Romantic comedies, in common with just about every genre of movie in existence, loves its tropes.
As sure as a spectacularly reunion will follow a hackneyed misunderstanding, rom-coms, as they’re affectionately known (or not so affectionately depending on your point of view) regularly give us the lovelorn soul who unexpectedly meets the person of their dreams, who they may or may not recognise as such, with whom they spar/parry/flirt/have sex with until such time as complications ensue, obstacles only resolved by a rush to the airport/gatecrashing a wedding/a heart-to-heart conversation on pouring rain.
Let’s face it they persist because we love seeing them; even so it’s welcome occurrence when a movie like How To Be Single comes along which dares to, if not challenge the conventions of the genre, at least tweak and twist them a little.
How To Be Single, based on the book by Liz Tuccilo, and directed by Christian Ditter, is not, it must be said, a revolutionary change to everything we have ever known about rom-coms, but there is enough about it that is different to make it a pleasing, if not necessarily classic, entry in the annals of romantic movie-making.
But as far as it goes, it’s an interesting and often quite funny addition to the canon, mainly thanks to Rebel Wilson as out there, commitment-phobe party girl Robin who lands a neverending cavalcade of raunchy, unedited oneliners, daring to assert that maybe a happily ever after with the man of your dreams isn’t the be-all and end-all to a woman’s life.
Of course that doesn’t mean to say that there isn’t romance aplenty afoot but the overriding is quite clearly that while falling in love is fine and dandy and to be welcomed with open arms when it occurs, that its pursuit shouldn’t define anyone’s life and that the aim should be aim to be satisfied with who you as a single person before you throw another person into the mix.
It’s a theme clearly enunciated during the voiceover narration that begins and the film courtesy of protagonist Alice (Dakota Johnson) who is in a relationship with Josh (Nicholas Braun) before deciding she needs some time to find herself.

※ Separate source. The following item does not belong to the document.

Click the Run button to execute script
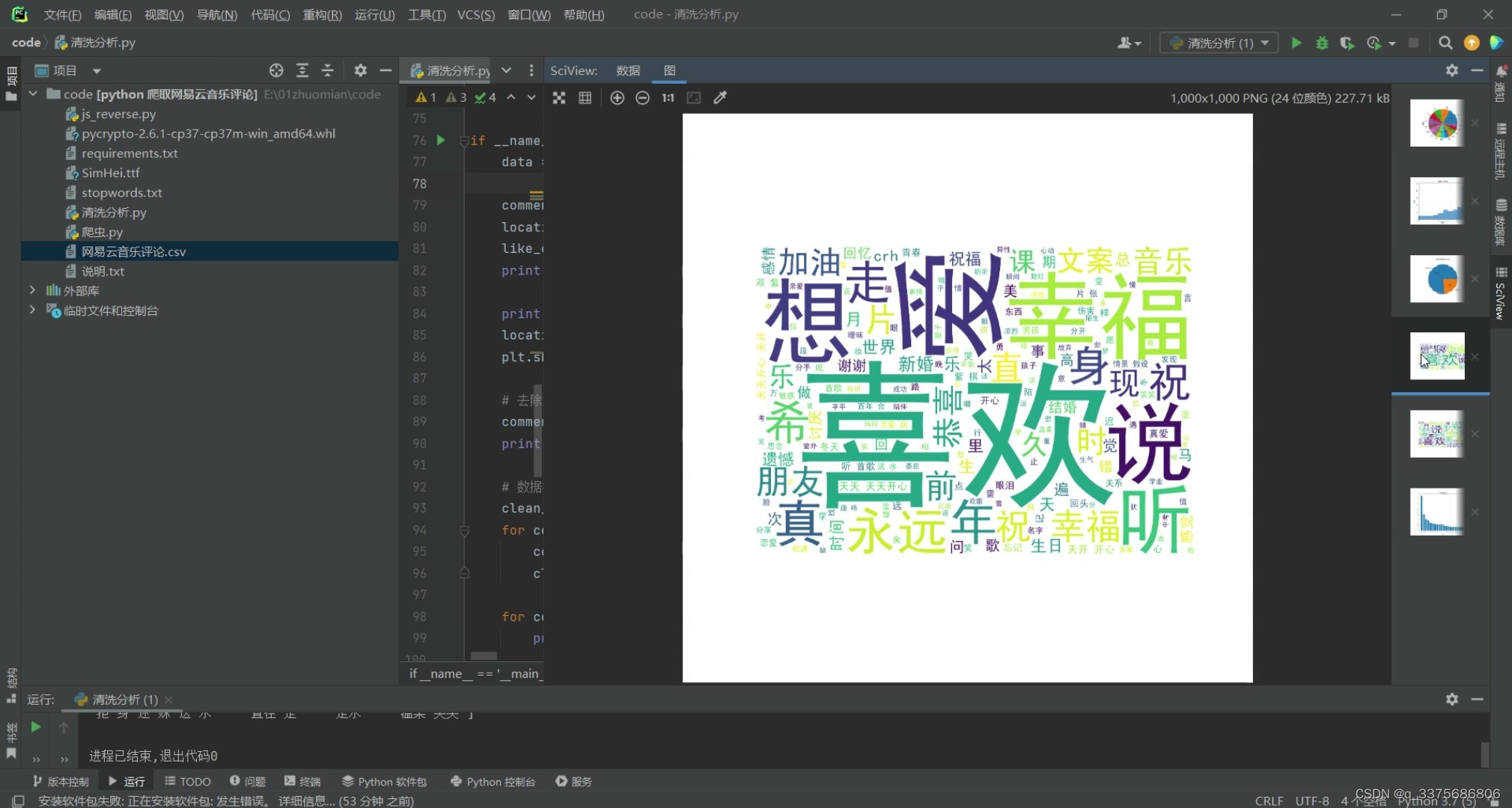The height and width of the screenshot is (808, 1512). (1294, 42)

When events don’t play out quite as expected, Alice finds herself negotiating the often unpredictable world of singledom, with advice of dubious merit supplied by Robin who firmly believes you should never go home after work and that every night must be spent in an alcoholic daze in the intimate company of a man whose name and appearance you will not recall in the foggy light of morning.

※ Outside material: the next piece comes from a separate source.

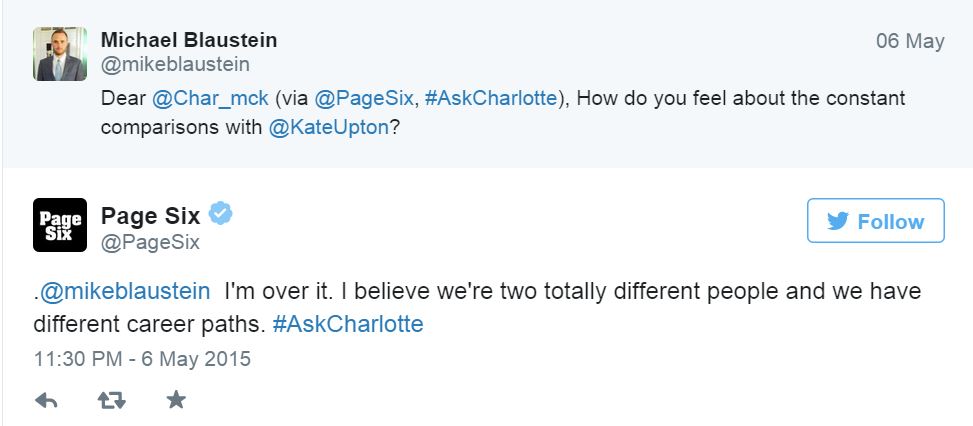Click the @PageSix handle below the account name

Alice isn’t entirely convinced by Robin’s unorthodox advice but sets out to find out who she is without a man by her side; it’s an experiment that keeps getting interrupted by occasional sex with bar owner Tom (Anders Holm), a serial player who is dedicated to sleeping with women and nothing more until sassy Lucy (Alison Brie) crosses his path, the reemergence of a wavering Josh, and a stop-start relationship with widowed architect David (Damon Wayans, Jr.).
Despite her best intentions, she keeps finding herself enveloped in what Robin amusingly called “Dicksand”, the male equivalent of quicksand, the idea being that people like Alice find themselves, no matter their resolve being defined and constrained by their boyfriends.
It’s a concept that Alice struggles with and it’s only towards the end that she realises she’s being making a hash of the whole epic quest for happy singledom.
Meanwhile her sister Meg (Leslie Mann), who makes her own profound life changes, rather quickly and a tad unconvincingly, more due to narrative need than any sort of character integrity, and Lucy, who has developed a spreadsheet she is convinced will lead her to the perfect man, end up discovering that sometimes life can surprise you, even when you have committed to a particular life course.
While the script by Lenny Beller and Dana Fox keeps things moving along at a crisp if slightly overlong pace, mostly giving each character their moments to shine, it does often lose sight of what it is we’re meant to take away from the proceedings.
The earnest lessons about the benefits of the single life that usher in and farewell How To Be Single aside, the film often leaves you wondering where Alice would be happiest, as if its finding it hard to commit itself.
Should she go back to Josh, pursue emotional baggage-laden David, or see if she crack open Tom’s wavering resolve to commitment-free everything, or should she wholeheartedly embrace Robin’s adherence to a single life of endless hedonism? Or simply get comfortable in her own skin and read, paint, cook and hike the Grand Canyon secure in her own company?
While we know what we’re supposed to think thanks to the voiceovers, the storyline inbetween seems unable to decide which way she should jump.
Even so, there enough realism ideas-wise at least, well as much rom-coms ever allow (which let’s be fair isn’t much; the apartments alone are way out of anyone’s budget) to make How To Be Single accessible and and relatable for anyone who’s ever been single, in a relationship and wondered in which state they would be better off?
It’s a hardly an earnest existential polemic but then it’s clearly not intended to be; in its own slightly messy though unarguably hilarious and often heartfelt way, it simply seeks to ask whether being in a relationship is necessarily the end goal for everyone and whether, rom-com conventions somewhat, slightly, kinda be damned, whether being single is such a bad thing after all.